When "Alan" was 4 years old he was at a showground with his parents and he wandered off and disappeared. Despite massive police searches for "the showground boy" and national publicity he was never found. While most child abductions finish with murder, his parents still have hopes that he will come back to them some time in the future - to them he is gone but not forgotten.

Over ten years later "Alan" (not his real name) has grown into a strong boy who can at last physically challenge his ageing "father" who has kept him imprisoned and abused for so long. Alan attacks his "father" and locks him in the windowless room where he had been kept imprisoned most of the time. He can then explore the house, with its highly fenced and padlocked garden, where he has been kept for so long.
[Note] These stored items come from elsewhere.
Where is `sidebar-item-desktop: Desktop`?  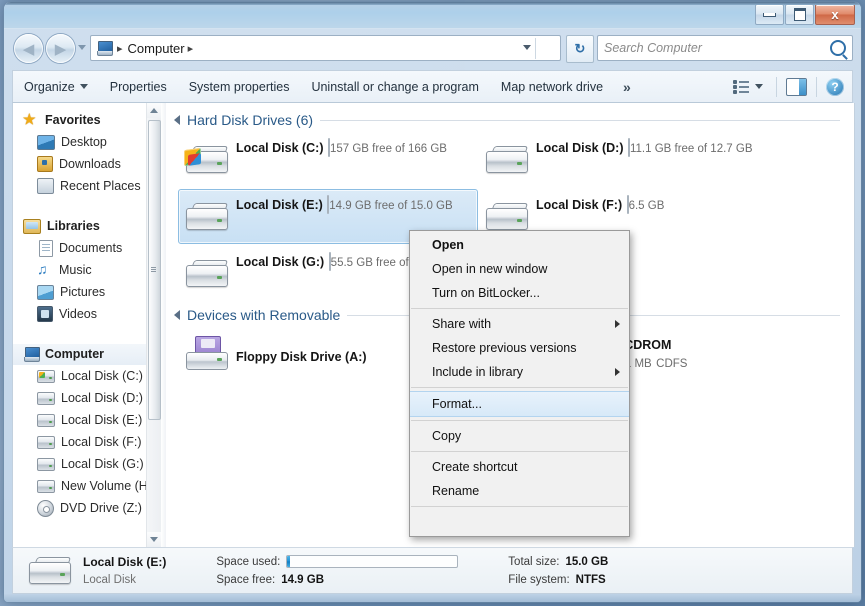 sidebar-item-desktop: Desktop is located at coordinates (80, 142).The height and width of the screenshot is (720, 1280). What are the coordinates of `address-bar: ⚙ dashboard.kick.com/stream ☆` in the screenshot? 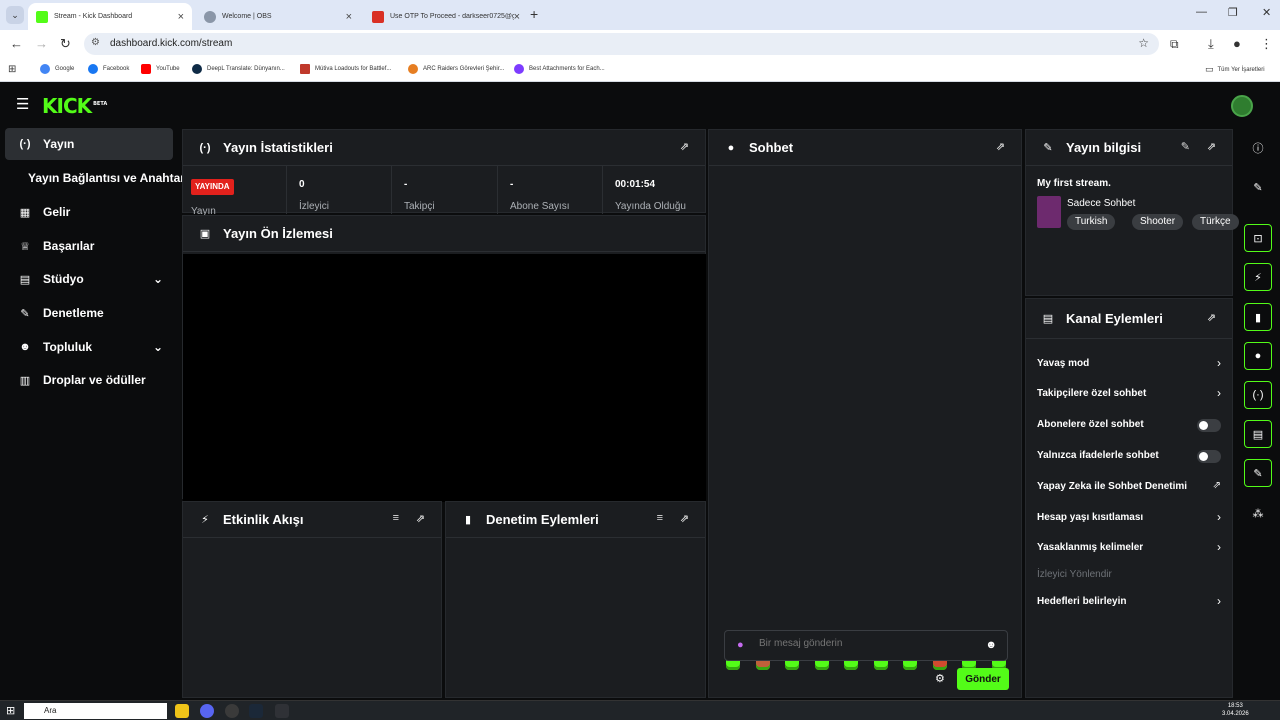 It's located at (622, 44).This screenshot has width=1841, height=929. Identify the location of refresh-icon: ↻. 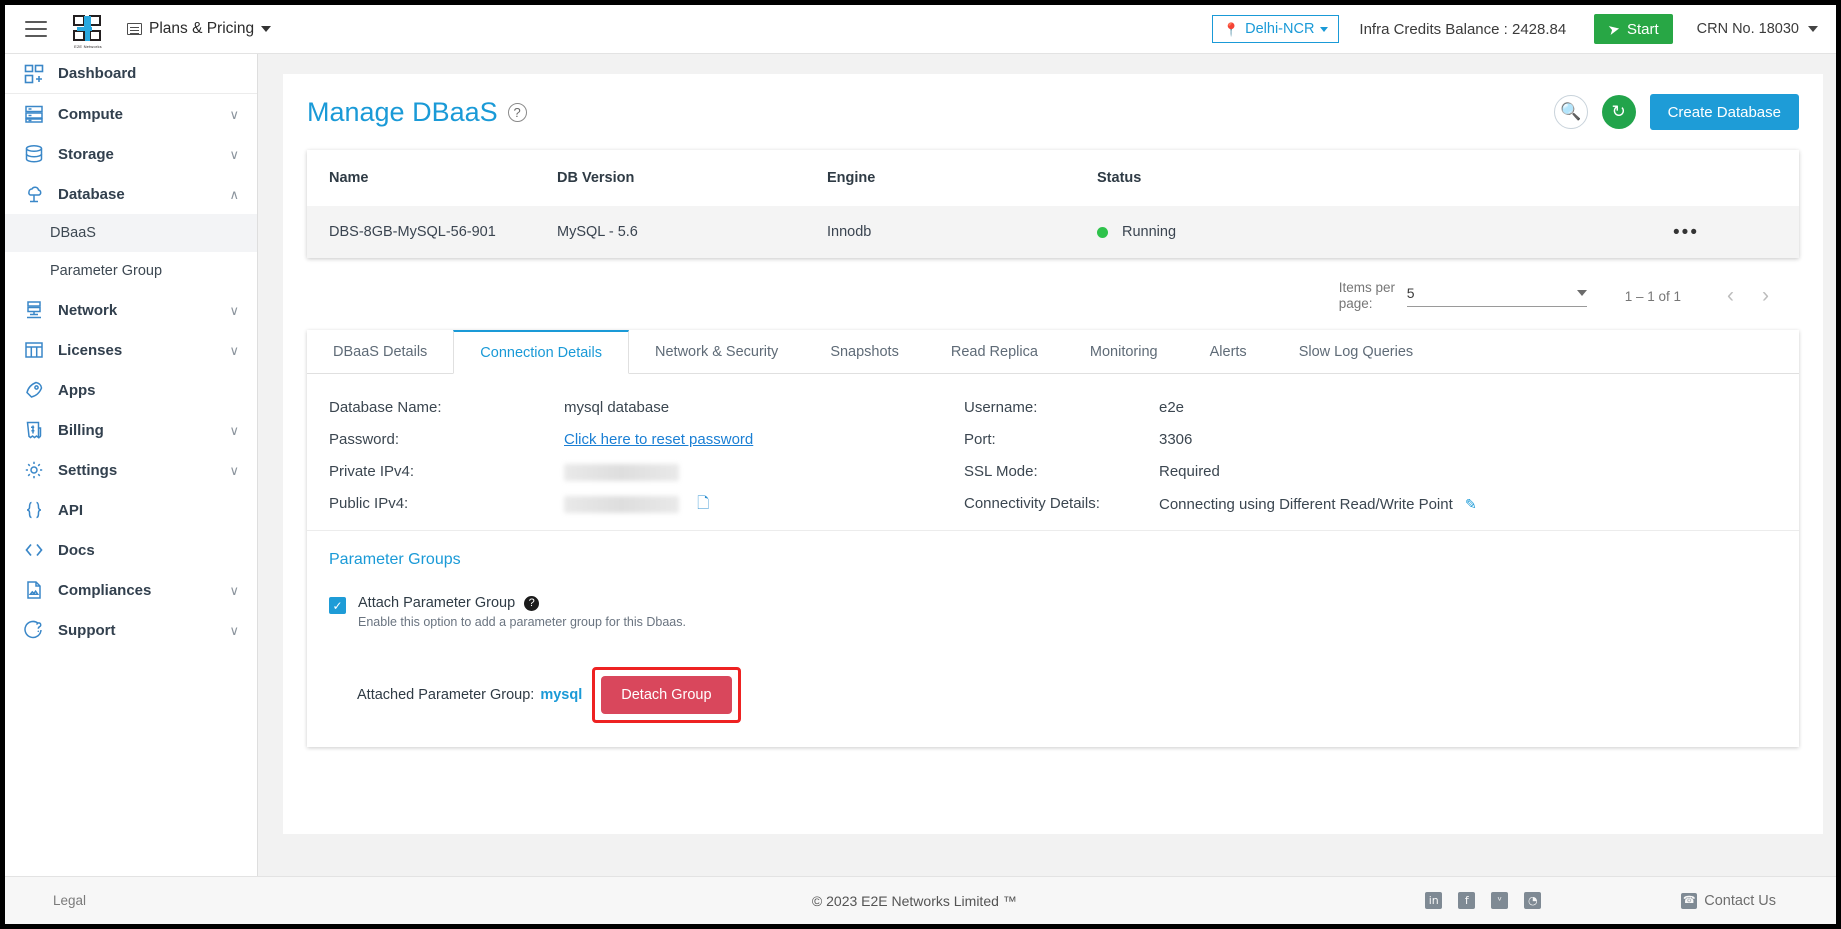
(1618, 112).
Next morning he finds his father has died because he didn't have his heart pills. When visitors arrive Alan hides and is found by Billy, a teenager who has suffered extensive abuse himself, especially when in juvenile care with the Church. Billy immediately recognises Alan's plight and tells him to avoid contact with the Police because they could put him into the kind of juvenile hell that Billy knows so well.

Billy takes him on a tour of the seedy and downtrodden parts of the city, living rough to avoid the authorities. Alan slowly learns about the real world he has been missing and gradually regains some memory of the time before he was abducted.

This is a somewhat disturbing story about the outcome of the depths of human depravity on young children and how a couple of victims get together to face up to living a normal life again. Well done Honey Brown in tackling this difficult topic in a compassionate and realistic way with an eventual heart-warming conclusion. I was especially affected because we live near where a child was abducted ten years ago. In that case his grave was found years later and the accused pedofile is currently on trial for murder.